Paints, stains and other surface-applied coatings do, in fact, provide some protection from the spread of flames. When applied as a finish to a building’s nonstructural interior wood surfaces—like walls, floors and hand rails, it offers a limited amount of fire protection, Muniz explains.

But for structural walls on the outside of buildings, those coatings fall short, both in terms of safety and code compliance.

FRTW is effective in retarding fire and is allowed by the code as a substitute for noncombustible building materials because the chemicals impregnated into the wood form a tenaciously adhering, hard char barrier when it comes into contact with flames.

Consider a wood log in a fireplace: It chars on the outside and burns somewhat slowly. But because the char scrapes off easily, it does not prevent the wood from continuing to burn.

Impregnate that same log with chemicals and the char becomes substantially harder and durable enough to protect the wood and retard the burning rate. And once the flame is quenched, the wood stops burning.
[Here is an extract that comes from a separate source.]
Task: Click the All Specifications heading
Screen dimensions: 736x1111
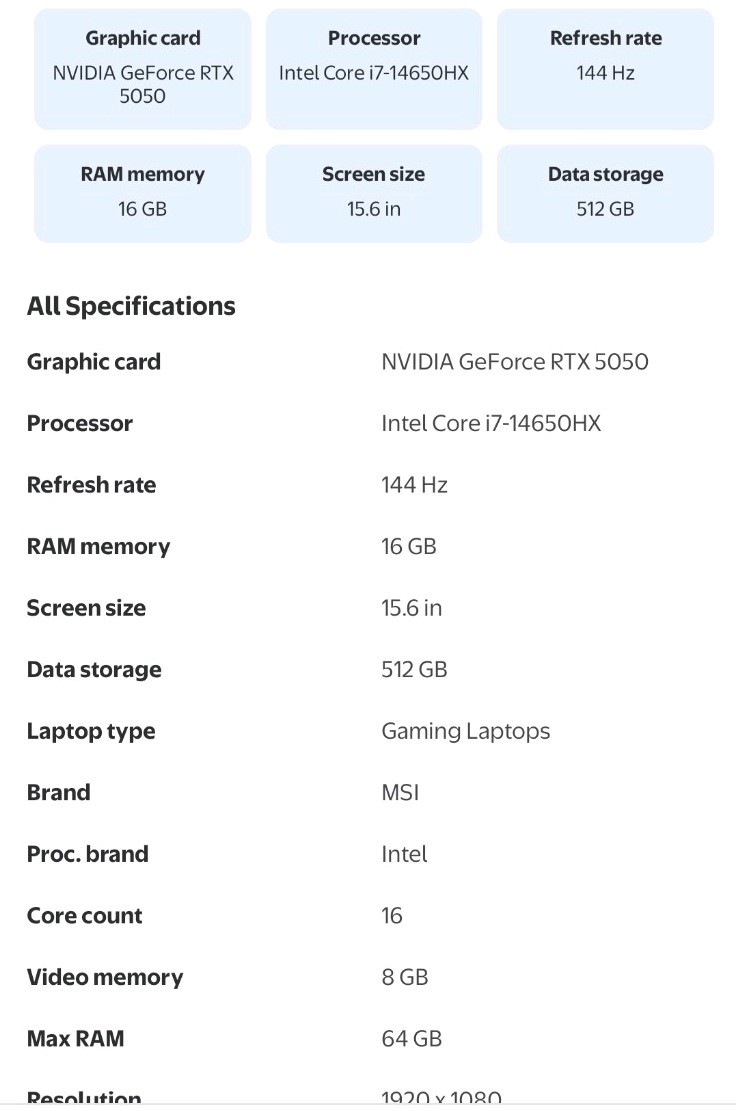Action: [x=131, y=306]
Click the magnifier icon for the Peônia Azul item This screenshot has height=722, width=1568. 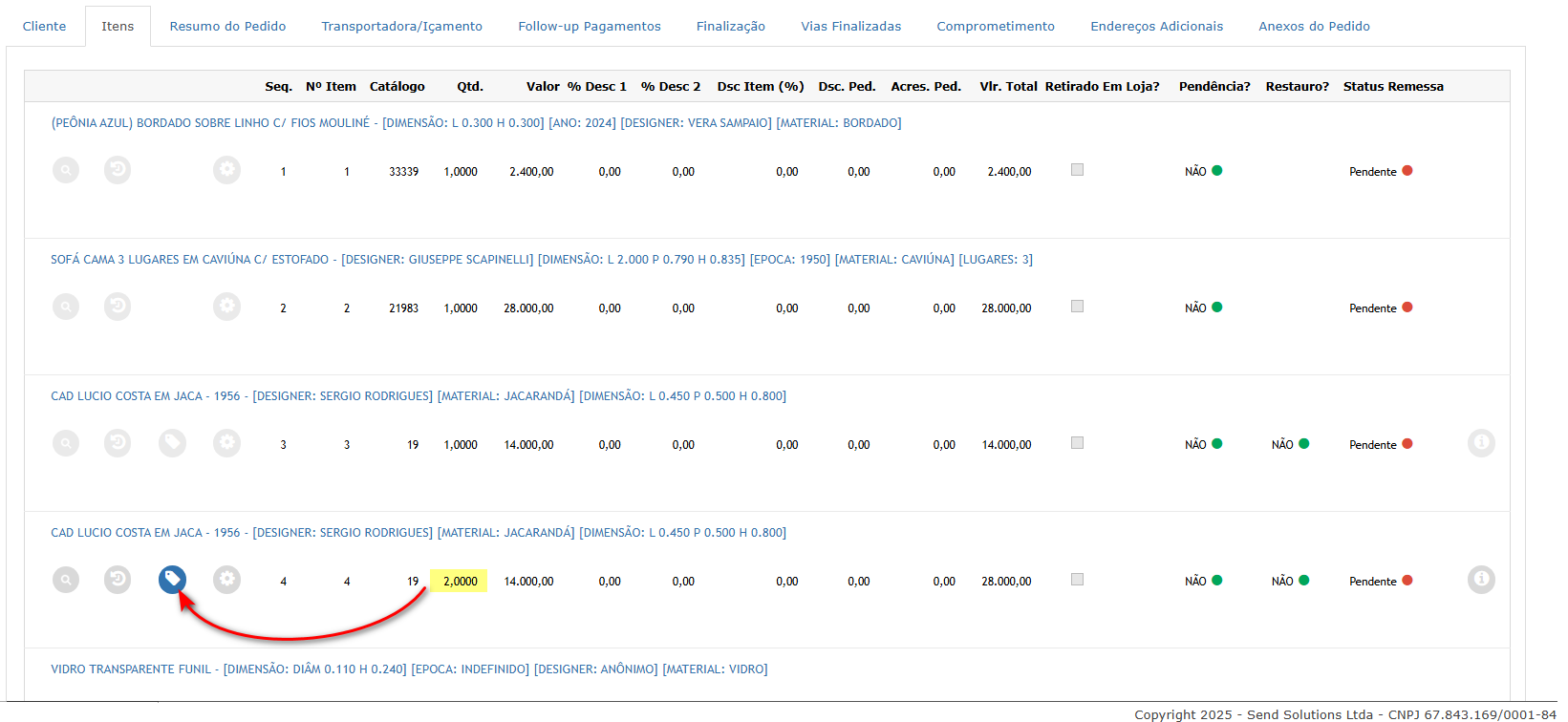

That combined protection makes it suitable for use in construction.

For over a century, the most common way to impregnate those protective chemicals into wood has been through the pressure process. But over the years, alternatives to the pressure process have been devised for impregnating the chemicals into the wood. In response, the IBC has allowed pressure-alternative, chemical-impregnated wood to be substituted for the traditional products manufactured by the pressure process.

Language meant to allow for these new techniques became a shortcoming, however, when some manufacturers used the language to justify coatings as a means of producing FRTW, Muniz says.

The fix

The modified language in Section 2303.2.2 of the 2018 IBC, Muniz says, “makes it more clear to the jurisdictions that they shouldn’t be allowing products claiming to be FRTW that, No. 1, is not impregnated with chemicals, or No. 2, uses a paint or coating or stain as a method of protection.”

He adds: “These are just common-sense engineering principals.”

Muniz advises building officials to carefully inspect labels on FRTW. Fraudulent products, he says, often do not have labels at all or have labels that appear legitimate—until compared with the label requirements of the code.